Without using Fig. 8.3, predict which bond in each of the following groups will be the most polar. a. \(\mathrm{C}-\mathrm{F}, \mathrm{Si}-\mathrm{F}, \mathrm{Ge}-\mathrm{F}\) b. \(\mathrm{P}-\mathrm{Cl}\) or \(\mathrm{S}-\mathrm{Cl}\) c. \(\mathrm{S}-\mathrm{F}, \mathrm{S}-\mathrm{Cl}, \mathrm{S}-\mathrm{Br}\) d. \(\mathrm{Ti}-\mathrm{Cl}, \mathrm{Si}-\mathrm{Cl}, \mathrm{Ge}-\mathrm{Cl}\)

Short Answer

Expert verified
The most polar bonds within each group are: a. \(C-F\) b. \(P-Cl\) c. \(S-F\) d. \(Ti-Cl\)

Step by step solution

01

Recall electronegativity trends in the periodic table

Electronegativity generally increases from left to right across a period and decreases down a group. Recall that Fluorine has the highest electronegativity value.
02

Compare electronegativity differences for group (a)

In group (a), all bonds are with Fluorine (F). As we move down the group from C to Si and Ge, electronegativity decreases. Thus, the difference in electronegativity will be greatest for C-F. Therefore, C-F will be the most polar bond in group (a).
03

Compare electronegativity differences for group (b)
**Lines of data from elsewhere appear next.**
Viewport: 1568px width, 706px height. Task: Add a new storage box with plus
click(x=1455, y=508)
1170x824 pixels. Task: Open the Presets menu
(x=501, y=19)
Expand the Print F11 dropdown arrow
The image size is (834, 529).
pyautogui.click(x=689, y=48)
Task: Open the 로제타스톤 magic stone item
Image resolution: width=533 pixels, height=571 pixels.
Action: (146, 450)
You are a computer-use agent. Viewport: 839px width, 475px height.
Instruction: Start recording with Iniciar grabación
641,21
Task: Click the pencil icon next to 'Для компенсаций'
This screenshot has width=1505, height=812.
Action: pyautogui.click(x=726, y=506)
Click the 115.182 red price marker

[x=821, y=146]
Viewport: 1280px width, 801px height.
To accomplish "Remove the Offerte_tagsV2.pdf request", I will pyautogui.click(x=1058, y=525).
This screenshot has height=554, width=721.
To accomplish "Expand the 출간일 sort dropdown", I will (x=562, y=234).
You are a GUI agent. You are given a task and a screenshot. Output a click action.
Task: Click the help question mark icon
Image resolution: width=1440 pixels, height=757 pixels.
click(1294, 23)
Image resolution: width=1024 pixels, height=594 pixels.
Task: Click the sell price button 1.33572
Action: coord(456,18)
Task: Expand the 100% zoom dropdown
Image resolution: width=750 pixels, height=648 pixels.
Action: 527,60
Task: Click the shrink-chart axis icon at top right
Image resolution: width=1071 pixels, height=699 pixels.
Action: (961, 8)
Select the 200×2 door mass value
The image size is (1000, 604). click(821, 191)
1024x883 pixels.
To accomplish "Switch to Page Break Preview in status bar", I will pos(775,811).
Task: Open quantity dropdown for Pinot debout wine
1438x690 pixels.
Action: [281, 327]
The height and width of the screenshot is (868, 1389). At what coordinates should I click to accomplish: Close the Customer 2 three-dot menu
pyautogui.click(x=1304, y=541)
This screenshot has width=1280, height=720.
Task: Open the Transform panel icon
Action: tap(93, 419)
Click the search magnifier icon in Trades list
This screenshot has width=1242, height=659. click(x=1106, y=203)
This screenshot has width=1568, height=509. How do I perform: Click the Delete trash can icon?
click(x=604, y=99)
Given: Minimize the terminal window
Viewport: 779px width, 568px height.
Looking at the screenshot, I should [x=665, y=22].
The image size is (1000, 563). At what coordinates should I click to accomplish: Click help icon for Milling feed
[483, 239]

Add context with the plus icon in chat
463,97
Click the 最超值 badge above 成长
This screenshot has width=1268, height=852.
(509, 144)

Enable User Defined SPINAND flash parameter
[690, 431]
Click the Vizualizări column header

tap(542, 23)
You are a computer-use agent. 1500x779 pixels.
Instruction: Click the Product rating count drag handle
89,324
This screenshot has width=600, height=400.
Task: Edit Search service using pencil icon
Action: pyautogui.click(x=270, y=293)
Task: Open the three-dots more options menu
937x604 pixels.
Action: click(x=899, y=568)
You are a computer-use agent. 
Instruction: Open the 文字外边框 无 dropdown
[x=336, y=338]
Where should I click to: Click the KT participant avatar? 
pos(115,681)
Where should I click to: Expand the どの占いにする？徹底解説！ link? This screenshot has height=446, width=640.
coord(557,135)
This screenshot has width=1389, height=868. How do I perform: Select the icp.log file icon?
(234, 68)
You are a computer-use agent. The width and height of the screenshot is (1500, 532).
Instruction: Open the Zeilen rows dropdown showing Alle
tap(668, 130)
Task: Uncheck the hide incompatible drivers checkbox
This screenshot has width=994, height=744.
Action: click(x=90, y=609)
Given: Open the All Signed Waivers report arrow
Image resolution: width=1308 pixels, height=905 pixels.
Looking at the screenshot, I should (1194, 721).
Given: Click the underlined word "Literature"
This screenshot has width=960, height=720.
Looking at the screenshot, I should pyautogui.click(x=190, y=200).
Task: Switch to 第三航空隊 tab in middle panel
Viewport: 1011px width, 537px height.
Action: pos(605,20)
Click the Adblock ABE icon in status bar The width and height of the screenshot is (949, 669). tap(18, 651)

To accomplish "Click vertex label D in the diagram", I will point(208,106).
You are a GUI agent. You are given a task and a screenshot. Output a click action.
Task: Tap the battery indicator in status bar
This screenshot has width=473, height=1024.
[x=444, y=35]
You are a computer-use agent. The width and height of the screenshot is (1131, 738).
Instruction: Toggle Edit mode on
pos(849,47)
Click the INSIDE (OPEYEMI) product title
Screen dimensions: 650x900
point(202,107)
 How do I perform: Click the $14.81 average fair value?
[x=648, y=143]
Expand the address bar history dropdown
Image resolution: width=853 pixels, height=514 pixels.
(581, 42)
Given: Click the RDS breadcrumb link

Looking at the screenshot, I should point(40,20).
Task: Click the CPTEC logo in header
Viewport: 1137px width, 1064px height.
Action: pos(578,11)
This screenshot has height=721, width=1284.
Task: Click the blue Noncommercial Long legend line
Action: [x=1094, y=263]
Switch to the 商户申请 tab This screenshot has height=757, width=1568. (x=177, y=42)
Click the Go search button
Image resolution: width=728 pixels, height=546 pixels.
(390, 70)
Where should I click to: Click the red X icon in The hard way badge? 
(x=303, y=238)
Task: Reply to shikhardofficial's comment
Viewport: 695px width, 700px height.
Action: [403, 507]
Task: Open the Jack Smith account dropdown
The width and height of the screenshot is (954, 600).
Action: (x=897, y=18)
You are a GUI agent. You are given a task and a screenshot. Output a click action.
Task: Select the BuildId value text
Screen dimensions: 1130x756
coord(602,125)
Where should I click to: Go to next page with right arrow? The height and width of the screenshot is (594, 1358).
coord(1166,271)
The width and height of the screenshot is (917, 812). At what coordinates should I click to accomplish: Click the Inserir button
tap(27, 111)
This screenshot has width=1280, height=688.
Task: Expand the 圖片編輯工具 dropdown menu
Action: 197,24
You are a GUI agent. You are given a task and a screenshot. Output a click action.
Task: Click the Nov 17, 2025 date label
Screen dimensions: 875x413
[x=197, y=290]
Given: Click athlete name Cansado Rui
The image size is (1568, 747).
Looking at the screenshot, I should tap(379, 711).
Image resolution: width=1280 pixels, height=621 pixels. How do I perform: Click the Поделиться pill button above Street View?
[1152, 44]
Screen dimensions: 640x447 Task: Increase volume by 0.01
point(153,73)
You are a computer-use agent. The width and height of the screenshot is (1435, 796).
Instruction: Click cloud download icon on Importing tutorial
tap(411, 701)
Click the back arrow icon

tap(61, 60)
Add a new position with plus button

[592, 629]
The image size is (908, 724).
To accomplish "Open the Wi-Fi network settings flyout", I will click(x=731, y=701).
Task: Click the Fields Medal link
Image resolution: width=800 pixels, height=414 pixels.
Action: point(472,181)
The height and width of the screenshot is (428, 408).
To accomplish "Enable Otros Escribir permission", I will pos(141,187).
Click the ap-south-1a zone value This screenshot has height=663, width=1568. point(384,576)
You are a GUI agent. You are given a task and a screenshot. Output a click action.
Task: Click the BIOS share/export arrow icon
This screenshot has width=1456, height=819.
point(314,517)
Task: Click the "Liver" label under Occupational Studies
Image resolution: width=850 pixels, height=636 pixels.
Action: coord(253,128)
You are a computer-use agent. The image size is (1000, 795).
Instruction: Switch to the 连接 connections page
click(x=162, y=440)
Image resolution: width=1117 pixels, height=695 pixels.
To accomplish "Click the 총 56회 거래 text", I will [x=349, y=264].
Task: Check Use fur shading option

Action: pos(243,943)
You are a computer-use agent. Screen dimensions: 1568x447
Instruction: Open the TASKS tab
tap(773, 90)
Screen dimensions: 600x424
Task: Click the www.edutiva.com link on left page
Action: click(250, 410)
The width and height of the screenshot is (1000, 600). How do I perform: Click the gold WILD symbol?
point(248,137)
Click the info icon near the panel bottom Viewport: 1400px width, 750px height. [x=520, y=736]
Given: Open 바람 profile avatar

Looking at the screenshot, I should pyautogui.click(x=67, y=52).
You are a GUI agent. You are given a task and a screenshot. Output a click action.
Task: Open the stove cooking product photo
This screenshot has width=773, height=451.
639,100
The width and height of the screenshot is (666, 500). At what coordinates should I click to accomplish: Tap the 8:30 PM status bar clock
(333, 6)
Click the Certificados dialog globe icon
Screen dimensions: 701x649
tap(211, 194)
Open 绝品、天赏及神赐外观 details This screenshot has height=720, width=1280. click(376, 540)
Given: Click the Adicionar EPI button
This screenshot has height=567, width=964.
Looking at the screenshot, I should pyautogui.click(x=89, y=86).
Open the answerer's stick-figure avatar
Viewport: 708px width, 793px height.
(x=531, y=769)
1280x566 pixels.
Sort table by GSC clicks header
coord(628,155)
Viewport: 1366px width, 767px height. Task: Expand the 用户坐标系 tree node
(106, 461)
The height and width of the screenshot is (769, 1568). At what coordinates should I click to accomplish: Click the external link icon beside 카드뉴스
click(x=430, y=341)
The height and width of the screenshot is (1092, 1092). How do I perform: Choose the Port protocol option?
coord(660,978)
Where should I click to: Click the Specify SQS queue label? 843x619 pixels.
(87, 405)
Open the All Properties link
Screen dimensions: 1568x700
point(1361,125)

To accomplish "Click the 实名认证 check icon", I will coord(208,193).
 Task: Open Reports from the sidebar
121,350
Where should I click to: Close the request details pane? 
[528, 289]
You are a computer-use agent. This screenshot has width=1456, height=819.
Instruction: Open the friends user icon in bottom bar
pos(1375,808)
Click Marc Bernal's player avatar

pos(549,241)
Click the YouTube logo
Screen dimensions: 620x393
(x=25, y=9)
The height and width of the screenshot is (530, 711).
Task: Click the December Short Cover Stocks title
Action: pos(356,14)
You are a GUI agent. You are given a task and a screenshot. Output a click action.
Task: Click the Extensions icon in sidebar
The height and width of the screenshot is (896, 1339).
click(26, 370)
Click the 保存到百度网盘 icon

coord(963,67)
In group (b), we have P-Cl and S-Cl bonds. Both P and S are in the same period, but P is to the left of S. This means P has a lower electronegativity value than S. The difference in electronegativity will be greater for P-Cl than S-Cl. Therefore, P-Cl will be the most polar bond in group (b).
04

Compare electronegativity differences for group (c)

In group (c), all bonds are with Sulfur (S). Fluorine (F) has higher electronegativity than Chlorine (Cl), and Chlorine has higher electronegativity than Bromine (Br). The difference in electronegativity will be greatest for S-F, followed by S-Cl, and least for S-Br. Therefore, S-F will be the most polar bond in group (c).
05

Compare electronegativity differences for group (d)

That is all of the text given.